[spectre] exh Our House Is a House That Moves@Skuc Gallery, Ljubljana

Natasa Petresin petresin at mail.ljudmila.org
Wed May 19 17:35:06 CEST 2004


May 7 - June 11 2004, Skuc Gallery, Ljubljana:
OUR HOUSE IS A HOUSE THAT MOVES
(Quote from lyrics by Franz Treichler, The Young Gods, Courtesy Pas Mal
Publishing.)

The exhibition was a part of the festival Steirischer Herbst 2003, Graz,
Austria and was presented at the Pavelhaus in Laafeld, Austria, in October
2003.

link: www.galerija.skuc-drustvo.si/2004/ourhouse/index.htm

Artists:
Ursula Berlot (Ljubljana)
Ilana Halperin (Glasgow)
Edi Hila (Tirana)
Tim Knowles (London)
Aydan Murtezaoglu (Istanbul)
The Otolith Group (Kodwo Eshun, Richard Couzins & Anjalika Sagar, London)
Tobias Putrih (New York/Ljubljana)
Steven Rand (New York)
Rubedo (Vesna Petresin & Laurent-Paul Robert, London) & The Young Gods
(Geneve)
Egill Sabjörnsson (Berlin/Reykjavik)
Einar Thorsteinn (Berlin)
Sislej Xhafa (New York)

Curator: Natasa Petresin


About the concept of the exhibition:

'When we think of space as being measurable, divisible, and composed of
points plotting possible positions that objects may occupy, we are
stopping the world in thought. Grids happen. The fact is that with every
move, with every change, there is something new to the world, an added
reality. The world is self-augmenting.' (Brian Massumi, Parables for the
Virtual. Movement, Affect, Sensation, 2002)

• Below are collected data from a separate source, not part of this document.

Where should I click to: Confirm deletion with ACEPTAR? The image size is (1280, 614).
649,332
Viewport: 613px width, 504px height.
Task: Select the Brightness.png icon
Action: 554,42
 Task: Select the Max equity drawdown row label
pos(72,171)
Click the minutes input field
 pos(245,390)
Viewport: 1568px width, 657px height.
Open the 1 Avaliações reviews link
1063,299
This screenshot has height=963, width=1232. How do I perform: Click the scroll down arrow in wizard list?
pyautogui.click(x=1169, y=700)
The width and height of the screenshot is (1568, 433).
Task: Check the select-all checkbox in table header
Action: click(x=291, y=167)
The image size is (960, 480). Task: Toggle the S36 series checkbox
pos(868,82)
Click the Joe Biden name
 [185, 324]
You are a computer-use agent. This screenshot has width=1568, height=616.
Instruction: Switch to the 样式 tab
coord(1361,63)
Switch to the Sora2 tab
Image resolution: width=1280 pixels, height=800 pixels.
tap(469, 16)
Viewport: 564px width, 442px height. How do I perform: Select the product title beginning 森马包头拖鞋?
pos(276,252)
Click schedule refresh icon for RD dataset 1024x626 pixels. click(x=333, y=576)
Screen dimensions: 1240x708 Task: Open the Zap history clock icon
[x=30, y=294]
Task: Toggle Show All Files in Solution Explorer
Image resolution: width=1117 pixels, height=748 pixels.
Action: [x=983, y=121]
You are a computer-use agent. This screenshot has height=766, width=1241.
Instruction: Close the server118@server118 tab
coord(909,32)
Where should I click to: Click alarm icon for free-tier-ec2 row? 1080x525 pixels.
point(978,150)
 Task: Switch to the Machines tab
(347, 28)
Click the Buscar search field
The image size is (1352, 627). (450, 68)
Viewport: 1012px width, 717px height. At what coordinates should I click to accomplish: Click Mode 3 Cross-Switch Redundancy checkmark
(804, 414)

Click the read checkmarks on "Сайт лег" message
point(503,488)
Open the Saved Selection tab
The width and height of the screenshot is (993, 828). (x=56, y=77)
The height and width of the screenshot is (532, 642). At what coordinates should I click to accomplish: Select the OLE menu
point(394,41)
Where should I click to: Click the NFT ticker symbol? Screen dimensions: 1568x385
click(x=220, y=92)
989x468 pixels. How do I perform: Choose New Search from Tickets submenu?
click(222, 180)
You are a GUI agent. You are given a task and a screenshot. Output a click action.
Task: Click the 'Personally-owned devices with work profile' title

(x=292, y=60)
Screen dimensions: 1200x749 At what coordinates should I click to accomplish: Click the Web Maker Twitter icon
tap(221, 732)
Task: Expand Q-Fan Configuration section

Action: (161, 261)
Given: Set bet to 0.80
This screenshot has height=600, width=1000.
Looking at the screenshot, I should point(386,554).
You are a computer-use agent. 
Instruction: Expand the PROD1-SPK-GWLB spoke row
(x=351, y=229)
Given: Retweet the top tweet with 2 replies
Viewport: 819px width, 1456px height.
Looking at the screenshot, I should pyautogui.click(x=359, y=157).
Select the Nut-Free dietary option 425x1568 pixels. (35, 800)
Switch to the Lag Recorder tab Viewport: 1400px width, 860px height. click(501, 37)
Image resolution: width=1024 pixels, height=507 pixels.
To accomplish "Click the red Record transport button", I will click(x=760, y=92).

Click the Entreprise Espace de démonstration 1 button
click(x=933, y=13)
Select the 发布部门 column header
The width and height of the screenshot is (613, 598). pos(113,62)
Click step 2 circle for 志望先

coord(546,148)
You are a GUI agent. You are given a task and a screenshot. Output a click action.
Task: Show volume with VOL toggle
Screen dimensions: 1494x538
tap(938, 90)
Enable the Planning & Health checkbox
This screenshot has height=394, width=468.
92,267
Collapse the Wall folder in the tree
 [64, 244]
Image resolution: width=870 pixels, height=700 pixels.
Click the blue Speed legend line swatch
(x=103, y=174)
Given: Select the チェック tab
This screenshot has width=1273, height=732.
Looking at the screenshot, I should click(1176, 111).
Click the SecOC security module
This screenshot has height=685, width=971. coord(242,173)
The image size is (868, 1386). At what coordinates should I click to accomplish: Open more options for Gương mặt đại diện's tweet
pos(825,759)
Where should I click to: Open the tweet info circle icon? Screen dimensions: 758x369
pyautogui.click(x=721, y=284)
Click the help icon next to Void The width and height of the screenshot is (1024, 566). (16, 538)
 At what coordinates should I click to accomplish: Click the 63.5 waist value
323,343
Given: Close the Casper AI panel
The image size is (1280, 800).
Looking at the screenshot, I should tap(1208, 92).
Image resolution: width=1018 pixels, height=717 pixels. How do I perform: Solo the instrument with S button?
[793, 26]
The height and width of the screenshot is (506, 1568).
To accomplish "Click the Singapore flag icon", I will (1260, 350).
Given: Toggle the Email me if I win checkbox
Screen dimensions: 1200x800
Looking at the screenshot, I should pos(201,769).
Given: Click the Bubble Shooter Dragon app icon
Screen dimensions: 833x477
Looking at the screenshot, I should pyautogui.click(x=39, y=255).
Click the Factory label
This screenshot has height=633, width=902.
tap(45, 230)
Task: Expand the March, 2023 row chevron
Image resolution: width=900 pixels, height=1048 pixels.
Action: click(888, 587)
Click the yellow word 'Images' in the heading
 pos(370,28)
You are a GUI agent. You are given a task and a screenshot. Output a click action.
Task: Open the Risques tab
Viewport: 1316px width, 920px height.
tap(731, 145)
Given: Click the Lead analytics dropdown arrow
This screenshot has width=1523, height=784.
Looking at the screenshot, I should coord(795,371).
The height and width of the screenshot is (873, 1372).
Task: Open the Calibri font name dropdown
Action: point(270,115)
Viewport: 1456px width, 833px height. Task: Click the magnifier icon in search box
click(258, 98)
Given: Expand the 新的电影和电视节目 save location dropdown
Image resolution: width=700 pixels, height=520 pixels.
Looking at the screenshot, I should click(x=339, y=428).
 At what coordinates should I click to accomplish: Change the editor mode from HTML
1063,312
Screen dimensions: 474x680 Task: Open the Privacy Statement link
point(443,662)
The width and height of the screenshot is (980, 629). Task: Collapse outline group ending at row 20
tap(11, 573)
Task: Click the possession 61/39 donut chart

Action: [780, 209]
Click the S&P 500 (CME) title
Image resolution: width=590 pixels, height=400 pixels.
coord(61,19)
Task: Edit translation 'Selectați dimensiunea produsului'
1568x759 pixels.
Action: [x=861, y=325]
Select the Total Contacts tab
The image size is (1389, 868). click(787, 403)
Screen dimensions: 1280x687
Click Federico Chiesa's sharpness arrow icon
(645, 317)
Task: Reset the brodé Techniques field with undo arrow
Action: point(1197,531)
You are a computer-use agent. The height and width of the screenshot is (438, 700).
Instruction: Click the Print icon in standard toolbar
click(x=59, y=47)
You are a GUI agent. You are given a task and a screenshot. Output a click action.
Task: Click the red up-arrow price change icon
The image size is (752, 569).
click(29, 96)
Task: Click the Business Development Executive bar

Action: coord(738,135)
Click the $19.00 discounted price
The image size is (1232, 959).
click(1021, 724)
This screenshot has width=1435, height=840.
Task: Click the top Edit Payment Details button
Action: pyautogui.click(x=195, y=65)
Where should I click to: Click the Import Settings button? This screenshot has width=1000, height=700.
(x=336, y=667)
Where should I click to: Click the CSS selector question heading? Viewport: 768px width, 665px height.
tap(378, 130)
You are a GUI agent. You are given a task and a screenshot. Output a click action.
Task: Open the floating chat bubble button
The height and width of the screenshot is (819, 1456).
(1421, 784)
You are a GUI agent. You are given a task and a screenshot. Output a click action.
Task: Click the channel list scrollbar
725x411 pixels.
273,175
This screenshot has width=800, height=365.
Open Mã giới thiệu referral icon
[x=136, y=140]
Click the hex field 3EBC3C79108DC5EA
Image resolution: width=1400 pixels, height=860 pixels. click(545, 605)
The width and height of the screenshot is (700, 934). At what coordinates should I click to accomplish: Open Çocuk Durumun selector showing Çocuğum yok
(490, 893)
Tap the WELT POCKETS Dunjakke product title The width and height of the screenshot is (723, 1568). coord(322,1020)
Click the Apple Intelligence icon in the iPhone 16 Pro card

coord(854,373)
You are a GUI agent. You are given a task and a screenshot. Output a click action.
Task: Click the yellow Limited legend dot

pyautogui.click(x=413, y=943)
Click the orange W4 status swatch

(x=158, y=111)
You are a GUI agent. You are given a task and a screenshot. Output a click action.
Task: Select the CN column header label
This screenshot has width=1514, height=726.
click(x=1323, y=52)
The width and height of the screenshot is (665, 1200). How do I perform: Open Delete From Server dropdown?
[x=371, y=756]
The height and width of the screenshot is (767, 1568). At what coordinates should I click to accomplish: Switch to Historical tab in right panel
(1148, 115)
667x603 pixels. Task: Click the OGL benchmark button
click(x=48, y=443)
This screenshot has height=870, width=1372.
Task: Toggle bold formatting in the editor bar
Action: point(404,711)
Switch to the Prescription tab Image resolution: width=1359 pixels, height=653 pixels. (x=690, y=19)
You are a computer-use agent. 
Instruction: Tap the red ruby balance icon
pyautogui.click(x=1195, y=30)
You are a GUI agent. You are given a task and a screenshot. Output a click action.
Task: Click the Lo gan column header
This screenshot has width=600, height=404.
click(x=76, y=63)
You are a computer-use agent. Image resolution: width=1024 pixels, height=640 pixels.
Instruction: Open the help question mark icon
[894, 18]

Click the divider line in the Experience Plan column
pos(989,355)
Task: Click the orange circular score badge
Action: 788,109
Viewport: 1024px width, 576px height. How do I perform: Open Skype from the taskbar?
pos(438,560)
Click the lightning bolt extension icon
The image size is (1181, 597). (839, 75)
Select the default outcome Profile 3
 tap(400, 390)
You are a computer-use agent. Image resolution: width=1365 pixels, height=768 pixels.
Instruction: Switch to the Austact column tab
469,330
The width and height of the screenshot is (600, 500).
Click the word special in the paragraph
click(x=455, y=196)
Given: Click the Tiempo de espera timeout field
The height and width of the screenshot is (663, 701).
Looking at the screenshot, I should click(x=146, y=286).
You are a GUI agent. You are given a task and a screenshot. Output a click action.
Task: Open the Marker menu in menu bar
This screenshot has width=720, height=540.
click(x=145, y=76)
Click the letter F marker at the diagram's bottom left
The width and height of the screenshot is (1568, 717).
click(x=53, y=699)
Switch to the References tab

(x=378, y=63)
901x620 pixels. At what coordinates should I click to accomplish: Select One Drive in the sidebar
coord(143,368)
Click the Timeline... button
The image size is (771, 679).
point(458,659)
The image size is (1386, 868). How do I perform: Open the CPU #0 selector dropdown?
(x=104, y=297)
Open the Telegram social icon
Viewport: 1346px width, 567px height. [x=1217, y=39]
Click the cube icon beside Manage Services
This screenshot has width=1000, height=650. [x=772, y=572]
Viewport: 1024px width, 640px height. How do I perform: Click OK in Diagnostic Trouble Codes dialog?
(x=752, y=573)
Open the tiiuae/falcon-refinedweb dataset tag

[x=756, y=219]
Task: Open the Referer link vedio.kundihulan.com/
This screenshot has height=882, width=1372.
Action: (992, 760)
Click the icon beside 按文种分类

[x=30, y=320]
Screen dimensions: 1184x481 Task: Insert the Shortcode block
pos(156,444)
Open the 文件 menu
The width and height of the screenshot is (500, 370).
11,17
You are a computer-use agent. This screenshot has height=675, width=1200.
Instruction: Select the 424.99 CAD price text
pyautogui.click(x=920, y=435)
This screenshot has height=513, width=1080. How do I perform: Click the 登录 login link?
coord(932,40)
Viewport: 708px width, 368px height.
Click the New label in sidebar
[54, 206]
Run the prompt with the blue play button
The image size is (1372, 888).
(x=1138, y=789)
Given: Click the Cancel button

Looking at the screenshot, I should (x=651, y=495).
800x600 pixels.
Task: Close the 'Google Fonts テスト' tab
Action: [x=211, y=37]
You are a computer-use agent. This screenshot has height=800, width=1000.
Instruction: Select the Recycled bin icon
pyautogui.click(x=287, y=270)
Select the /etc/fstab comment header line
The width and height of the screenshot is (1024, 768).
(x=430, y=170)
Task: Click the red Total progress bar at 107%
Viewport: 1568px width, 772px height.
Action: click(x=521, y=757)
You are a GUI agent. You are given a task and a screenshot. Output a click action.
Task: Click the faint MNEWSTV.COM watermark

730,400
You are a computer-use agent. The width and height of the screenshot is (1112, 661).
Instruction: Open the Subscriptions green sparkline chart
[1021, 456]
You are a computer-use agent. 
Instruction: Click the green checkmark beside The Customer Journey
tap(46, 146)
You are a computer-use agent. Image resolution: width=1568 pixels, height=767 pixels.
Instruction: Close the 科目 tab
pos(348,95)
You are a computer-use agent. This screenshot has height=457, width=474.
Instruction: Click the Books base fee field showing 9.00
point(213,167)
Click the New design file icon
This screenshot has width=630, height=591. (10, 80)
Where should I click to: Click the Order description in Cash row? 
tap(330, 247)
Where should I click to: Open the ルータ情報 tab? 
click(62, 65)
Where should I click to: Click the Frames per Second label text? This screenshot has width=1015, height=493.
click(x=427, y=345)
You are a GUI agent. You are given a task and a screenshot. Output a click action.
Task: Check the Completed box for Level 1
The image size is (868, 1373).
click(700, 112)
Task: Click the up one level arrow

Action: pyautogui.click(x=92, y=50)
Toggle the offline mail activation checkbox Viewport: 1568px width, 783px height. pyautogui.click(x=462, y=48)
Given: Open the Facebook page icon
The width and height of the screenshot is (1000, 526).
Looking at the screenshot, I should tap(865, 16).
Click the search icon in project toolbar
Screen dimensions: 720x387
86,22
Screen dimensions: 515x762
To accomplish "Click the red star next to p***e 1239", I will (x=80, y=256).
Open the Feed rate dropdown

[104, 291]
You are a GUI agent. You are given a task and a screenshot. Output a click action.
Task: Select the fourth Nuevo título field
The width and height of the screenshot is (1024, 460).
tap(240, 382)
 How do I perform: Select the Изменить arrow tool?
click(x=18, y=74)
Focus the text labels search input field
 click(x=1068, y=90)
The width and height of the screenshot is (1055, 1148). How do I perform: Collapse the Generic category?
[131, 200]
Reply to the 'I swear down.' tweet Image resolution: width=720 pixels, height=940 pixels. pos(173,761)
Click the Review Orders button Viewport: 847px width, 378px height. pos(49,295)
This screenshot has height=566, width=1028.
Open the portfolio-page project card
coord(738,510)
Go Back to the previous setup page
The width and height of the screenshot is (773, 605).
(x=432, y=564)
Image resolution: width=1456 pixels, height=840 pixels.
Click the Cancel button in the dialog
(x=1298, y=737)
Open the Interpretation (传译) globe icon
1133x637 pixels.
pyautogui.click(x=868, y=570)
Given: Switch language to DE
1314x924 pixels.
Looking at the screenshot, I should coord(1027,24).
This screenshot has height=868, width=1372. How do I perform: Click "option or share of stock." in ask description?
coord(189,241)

At the beginning of the 20th century, the uncertainty principle of Werner
Heisenberg and the relativity theory opened up the universe of the quantum
mechanics and weakened the reference points of the Cartesian-Newtonian
system, the belief in the scientific knowledge and the superiority of the
mind, through which we have been describing our reality for some
centuries. The uncertainty principle has showed that at the subatomic and
atomic level the events do not occur with certainty in at definite place
and in definite times, but rather one can indicate the 'tendencies to
occur'. In contrast to the mechanistic Cartesian view of the world, the
world in the modern physics turned out to be an interactive, organic,
ecological and holistic phenomenon. Parallel to these scientific
researches, new theories of our perception and the perception of the body,
the 'flesh' as Merleau-Ponty defined it, emerged. Within them the proofs
were made about the mutual interaction and influence between the observer
and the observed matter, and the experience of the observer at describing
the system has been included. Regarding these shifts in the science,
contemporary physician John Wheeler calls for omitting the old word
"observer" and use instead of it the new term "participator". Thus the
participatory reality consists of basic concepts of the movement,
sensation and affects through which we experience space, realities, time
and consciousness. Gilles Deleuze speaks of the "smooth" space, as opposed
to the "striated" space. The smooth space is the one constructed by
nomadic subjects that move along the trajectory in-between two points, not
from one point to another. This subject is no longer a substance fixed
between the mind and the body, but a process, a becoming that is being
managed by constant shifts and negotiations between various material and
semiotic conditions.

The only constant in today's world is the change in the shape of a
non-linear process. The political economy of such world tends to maintain
the uncertainty- and fear-management that these changes cause. We can
speak of a state of constant crisis. The changes within science throughout
the 20th century have proved the relativity of truth in science and how
its approximations defined the traditional concepts and theories. Because
of the limitations, the rational mind can never provide a complete
description of reality. Science and media thus do not deal with truth, but
with approximated descriptions of reality. Or as Werner Heisenberg already
put it: "Every word or concept, clear as it may seem to be, has only a
limited range of applicability."

The artists within the exhibition Our House Is A House That Moves deal
with the continuity of the movement, the changing and impermanence of the
phenomena in us as well as in nature. Within the frame of their production
they expand and draw together the borders between the disciplines like art
and science (The Otolith Group, Uršula Berlot, Steven Rand, Tim Knowles),
or they comment on the esoteric sciences (Einar Thorsteinn). In their
projects they invent utopias or visualise "science fiction of the present"
(Ilana Halperin, The Otolith Group, Einar Thorsteinn, Tobias Putrih), and
open up the field of metaphoric and literal confrontation with the reality
as an always-evading entity with a simulation (Egill Sabjörnsson),
processual procedures (Steven Rand), manipulated view (Aydan Murtezaoglu),
documenting (Edi Hila), ironic relationship towards the reality and the
symbolic (Sislej Xhafa), and with the computer animation and sound
(Rubedo&The Young Gods).


Accompanying Programme::

in May, at the Skuc Gallery: A talk with the free-lance curator and
theoretician Dr. Inke Arns (Berlin), moderated by Nataša Petrešin.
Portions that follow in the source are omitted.